High Availability Calms Distributor’s Fears
November 2, 2015 Dan Burger
Behind this distribution company that spans Europe and the United States is an IBM Power8 system running IBM i. The production box is a single-socket, six-core, 3.02 GHz processor configuration capable of 59,500 CPW, but able to get the job done while operating on two cores. It sits in the home offices of LF SpA headquartered in Cesena, Italy, about a four-hour drive north of Rome. The company takes its business continuity very seriously, which is why it recently implemented high availability software from Maxava.
Maxava has been in the high availability and disaster recovery business for 15-plus years. It has installations around the globe–more than 2,000 according to the company–and provides round the clock support in more than 40 countries. The company offers three versions of high availability software: Data Stream, SMB and Enterprise.
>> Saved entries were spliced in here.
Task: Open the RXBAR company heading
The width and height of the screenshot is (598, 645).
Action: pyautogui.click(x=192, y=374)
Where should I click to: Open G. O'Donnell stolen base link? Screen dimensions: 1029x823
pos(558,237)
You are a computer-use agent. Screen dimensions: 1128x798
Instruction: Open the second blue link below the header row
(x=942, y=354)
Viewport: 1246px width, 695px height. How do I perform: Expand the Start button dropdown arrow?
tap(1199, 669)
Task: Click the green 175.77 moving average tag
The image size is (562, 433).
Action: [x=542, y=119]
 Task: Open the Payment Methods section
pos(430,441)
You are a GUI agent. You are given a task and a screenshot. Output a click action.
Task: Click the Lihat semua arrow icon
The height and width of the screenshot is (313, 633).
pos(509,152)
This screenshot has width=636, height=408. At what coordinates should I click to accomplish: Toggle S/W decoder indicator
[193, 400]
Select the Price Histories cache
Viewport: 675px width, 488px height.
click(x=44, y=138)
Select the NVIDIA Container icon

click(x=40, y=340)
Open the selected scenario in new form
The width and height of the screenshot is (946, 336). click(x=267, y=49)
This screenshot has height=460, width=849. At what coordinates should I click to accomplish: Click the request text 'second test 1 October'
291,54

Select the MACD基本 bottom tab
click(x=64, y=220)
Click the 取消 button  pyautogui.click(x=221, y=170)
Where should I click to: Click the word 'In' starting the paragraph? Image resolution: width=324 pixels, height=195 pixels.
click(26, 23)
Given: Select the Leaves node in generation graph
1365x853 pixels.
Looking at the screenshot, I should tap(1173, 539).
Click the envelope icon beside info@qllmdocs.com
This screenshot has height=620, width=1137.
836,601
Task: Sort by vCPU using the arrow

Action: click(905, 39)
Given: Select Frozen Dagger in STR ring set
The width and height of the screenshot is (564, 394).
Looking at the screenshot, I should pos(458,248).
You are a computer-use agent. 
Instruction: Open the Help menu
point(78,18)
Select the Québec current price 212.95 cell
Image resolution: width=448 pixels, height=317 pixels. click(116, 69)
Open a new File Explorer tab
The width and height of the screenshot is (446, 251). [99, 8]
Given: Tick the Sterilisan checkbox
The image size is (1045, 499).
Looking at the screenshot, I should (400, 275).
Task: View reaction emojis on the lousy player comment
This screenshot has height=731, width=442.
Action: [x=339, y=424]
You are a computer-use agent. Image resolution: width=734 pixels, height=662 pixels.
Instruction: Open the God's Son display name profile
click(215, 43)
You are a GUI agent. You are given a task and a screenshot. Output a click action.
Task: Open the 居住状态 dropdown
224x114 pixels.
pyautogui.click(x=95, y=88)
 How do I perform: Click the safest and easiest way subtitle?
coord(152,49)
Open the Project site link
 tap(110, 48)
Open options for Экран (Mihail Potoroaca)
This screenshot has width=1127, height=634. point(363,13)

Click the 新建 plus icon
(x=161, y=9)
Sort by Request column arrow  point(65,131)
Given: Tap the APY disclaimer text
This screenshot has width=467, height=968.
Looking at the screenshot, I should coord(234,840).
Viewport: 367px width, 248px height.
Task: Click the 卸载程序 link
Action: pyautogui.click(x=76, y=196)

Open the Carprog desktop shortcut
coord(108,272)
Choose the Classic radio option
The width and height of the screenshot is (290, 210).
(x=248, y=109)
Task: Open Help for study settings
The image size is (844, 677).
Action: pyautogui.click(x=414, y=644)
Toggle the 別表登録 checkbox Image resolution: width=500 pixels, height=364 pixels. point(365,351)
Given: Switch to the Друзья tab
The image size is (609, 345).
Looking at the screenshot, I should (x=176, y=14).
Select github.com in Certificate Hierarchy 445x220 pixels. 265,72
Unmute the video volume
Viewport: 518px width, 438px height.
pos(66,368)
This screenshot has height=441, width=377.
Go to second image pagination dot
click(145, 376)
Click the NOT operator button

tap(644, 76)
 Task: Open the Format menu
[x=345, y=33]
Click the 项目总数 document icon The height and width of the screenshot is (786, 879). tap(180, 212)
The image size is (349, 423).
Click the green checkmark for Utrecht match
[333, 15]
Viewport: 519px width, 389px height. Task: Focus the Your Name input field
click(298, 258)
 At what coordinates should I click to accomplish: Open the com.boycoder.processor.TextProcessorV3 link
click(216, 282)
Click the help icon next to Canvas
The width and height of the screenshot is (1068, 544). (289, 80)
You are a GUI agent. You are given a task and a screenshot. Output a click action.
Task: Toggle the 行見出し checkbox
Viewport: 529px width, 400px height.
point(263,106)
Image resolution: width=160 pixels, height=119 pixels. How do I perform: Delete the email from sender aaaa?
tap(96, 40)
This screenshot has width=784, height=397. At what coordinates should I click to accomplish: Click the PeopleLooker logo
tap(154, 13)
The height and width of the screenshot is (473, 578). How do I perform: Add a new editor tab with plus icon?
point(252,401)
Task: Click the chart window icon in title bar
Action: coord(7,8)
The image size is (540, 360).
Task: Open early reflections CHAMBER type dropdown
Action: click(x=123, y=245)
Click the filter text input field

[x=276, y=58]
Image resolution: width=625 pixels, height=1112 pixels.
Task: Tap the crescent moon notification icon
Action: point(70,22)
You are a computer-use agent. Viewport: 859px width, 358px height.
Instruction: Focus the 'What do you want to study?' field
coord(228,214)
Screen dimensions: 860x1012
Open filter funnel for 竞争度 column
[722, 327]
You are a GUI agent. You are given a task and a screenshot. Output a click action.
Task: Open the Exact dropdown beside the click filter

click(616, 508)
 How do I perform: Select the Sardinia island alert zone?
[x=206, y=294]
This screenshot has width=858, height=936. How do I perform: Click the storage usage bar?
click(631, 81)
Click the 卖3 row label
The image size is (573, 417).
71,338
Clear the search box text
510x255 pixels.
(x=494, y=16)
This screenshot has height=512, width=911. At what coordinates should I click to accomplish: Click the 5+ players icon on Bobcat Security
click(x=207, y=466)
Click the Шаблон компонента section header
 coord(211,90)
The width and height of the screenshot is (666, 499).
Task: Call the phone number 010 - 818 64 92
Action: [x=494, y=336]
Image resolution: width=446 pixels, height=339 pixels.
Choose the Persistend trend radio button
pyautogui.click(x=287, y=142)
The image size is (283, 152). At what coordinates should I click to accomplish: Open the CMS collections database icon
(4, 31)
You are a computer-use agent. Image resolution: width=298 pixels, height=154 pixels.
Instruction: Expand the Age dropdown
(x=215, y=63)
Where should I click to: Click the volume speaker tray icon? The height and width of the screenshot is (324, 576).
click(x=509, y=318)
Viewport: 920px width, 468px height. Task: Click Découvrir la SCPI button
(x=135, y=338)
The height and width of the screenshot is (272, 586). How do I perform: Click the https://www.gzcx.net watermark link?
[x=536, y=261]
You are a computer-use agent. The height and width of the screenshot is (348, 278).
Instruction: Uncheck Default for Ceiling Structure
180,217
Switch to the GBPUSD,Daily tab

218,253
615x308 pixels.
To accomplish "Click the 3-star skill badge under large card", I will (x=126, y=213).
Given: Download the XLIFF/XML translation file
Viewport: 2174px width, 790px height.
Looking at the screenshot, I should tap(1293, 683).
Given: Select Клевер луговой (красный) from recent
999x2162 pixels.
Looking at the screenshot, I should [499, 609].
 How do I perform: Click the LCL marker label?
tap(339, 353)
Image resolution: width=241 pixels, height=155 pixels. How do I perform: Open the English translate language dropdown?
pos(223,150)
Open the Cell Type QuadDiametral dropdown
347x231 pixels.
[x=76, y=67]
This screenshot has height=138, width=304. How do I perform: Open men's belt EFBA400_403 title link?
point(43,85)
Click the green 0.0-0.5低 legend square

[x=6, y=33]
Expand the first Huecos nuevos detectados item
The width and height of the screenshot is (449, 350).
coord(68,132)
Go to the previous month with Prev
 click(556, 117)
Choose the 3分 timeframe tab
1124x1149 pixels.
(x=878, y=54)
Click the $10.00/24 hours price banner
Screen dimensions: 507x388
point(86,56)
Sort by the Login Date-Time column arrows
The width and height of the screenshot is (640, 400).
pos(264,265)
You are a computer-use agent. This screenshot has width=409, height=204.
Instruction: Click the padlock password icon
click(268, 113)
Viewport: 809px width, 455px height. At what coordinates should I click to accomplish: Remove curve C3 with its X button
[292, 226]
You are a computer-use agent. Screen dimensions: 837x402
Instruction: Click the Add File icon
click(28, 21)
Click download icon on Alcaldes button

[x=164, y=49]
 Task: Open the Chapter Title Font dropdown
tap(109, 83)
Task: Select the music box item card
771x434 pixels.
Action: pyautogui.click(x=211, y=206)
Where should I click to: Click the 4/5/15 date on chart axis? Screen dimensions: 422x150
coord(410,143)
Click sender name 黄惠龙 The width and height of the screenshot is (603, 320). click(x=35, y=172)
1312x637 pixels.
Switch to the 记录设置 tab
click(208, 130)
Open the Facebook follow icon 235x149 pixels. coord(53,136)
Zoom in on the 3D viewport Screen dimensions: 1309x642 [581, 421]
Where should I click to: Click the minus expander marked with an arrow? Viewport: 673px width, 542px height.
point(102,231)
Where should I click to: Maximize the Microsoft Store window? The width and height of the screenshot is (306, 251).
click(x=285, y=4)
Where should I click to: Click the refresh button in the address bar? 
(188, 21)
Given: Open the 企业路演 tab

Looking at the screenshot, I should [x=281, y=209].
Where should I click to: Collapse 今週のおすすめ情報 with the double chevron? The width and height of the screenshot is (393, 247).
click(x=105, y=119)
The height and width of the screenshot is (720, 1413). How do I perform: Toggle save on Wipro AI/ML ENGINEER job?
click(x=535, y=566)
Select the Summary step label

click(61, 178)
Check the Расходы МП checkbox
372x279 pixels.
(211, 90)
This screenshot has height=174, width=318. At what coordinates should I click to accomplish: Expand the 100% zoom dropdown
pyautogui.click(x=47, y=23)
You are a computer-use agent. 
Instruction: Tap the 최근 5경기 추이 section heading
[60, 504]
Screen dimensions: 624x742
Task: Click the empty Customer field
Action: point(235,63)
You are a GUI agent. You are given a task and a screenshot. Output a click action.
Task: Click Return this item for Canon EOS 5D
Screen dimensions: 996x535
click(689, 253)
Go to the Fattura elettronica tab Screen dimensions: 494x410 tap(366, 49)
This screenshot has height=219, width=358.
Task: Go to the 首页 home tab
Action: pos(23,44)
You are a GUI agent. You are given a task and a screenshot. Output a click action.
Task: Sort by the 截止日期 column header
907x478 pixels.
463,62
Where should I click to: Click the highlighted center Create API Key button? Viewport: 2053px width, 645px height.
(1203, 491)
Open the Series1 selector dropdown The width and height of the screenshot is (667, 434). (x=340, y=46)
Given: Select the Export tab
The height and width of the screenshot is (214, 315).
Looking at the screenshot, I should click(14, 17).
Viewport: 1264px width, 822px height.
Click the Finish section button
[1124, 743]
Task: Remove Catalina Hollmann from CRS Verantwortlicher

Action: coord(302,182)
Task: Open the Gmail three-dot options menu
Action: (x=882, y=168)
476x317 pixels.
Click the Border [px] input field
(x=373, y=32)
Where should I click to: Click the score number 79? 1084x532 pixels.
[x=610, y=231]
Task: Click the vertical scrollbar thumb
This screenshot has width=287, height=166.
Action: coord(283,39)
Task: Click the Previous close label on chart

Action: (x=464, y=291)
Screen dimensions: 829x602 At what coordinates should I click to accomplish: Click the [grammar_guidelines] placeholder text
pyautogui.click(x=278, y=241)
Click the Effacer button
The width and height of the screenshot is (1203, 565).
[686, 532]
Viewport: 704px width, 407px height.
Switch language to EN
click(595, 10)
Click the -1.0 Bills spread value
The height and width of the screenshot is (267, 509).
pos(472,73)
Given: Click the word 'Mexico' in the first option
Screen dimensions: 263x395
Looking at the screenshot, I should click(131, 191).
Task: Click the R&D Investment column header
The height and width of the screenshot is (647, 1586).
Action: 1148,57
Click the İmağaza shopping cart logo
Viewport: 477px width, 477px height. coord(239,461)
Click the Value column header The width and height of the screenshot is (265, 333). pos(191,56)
LF SpA chose the SMB variant, which replicates data, object (more than 50 types), spool files, and the IBM i integrated file system. Although available with a graphical user interface, LF embraced the traditional green-screen interface.
For the backup box, LF uses a Power 720, a six-core machine with a 34,900 CPW capacity. It has a single core activated. LF keeps it in a second on-premise data center. Both the production and backup machines are running IBM i 7.2.
Online B2B purchasing is a vital part of LF’s business, but offline purchasing continues to be an important conduit in sales activity also. The company uses a highly customized ERP system from a third-party vendor that is integrated with an automated warehouse management system.
To tackle the high availability project LF teamed with WSS Italia, one of Maxava’s certified partners in Europe and a company with skills and experience in planning, implementing, and monitoring HA projects.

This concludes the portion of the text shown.